Your instructions: Copy every line of the records that includes the word "checkbox".

Input data:

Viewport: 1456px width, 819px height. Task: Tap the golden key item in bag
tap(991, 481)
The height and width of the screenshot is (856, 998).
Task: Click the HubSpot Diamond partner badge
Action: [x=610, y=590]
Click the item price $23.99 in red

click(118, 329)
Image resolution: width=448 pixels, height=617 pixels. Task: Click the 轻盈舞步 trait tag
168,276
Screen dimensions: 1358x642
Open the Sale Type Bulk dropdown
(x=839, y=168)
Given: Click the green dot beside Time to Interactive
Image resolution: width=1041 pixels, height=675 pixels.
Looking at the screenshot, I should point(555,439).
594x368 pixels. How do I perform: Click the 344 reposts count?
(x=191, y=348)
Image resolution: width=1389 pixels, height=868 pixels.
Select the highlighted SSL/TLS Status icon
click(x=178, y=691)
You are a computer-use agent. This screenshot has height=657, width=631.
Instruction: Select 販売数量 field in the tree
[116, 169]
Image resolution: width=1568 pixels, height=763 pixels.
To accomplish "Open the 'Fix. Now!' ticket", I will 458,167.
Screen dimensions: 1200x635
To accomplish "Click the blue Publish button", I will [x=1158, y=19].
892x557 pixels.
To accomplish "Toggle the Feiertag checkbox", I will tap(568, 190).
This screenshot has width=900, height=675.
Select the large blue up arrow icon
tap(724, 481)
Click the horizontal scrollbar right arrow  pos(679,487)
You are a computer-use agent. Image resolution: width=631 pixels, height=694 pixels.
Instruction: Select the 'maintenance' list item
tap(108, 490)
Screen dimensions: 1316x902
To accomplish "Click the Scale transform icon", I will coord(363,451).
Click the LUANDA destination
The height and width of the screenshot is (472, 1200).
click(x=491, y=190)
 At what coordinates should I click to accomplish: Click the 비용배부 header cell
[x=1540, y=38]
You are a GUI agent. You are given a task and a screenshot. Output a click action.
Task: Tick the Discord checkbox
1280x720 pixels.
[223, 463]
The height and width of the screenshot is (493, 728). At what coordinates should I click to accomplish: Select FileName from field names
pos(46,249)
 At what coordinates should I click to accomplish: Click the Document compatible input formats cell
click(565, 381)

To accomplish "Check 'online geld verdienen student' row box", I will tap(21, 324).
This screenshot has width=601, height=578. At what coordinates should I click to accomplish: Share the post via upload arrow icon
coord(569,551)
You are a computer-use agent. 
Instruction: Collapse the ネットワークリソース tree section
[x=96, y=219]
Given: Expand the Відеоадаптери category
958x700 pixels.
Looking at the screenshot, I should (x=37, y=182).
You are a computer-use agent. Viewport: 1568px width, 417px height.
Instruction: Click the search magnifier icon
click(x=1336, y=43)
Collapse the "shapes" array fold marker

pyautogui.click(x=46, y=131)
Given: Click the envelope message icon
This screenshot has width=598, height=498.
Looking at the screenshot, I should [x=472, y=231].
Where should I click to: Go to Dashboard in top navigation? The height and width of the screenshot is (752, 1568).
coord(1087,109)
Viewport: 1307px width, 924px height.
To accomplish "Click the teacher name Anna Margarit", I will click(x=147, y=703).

Response for this exercise:
To accomplish "Toggle the Feiertag checkbox", I will tap(568, 190).
Task: Tick the Discord checkbox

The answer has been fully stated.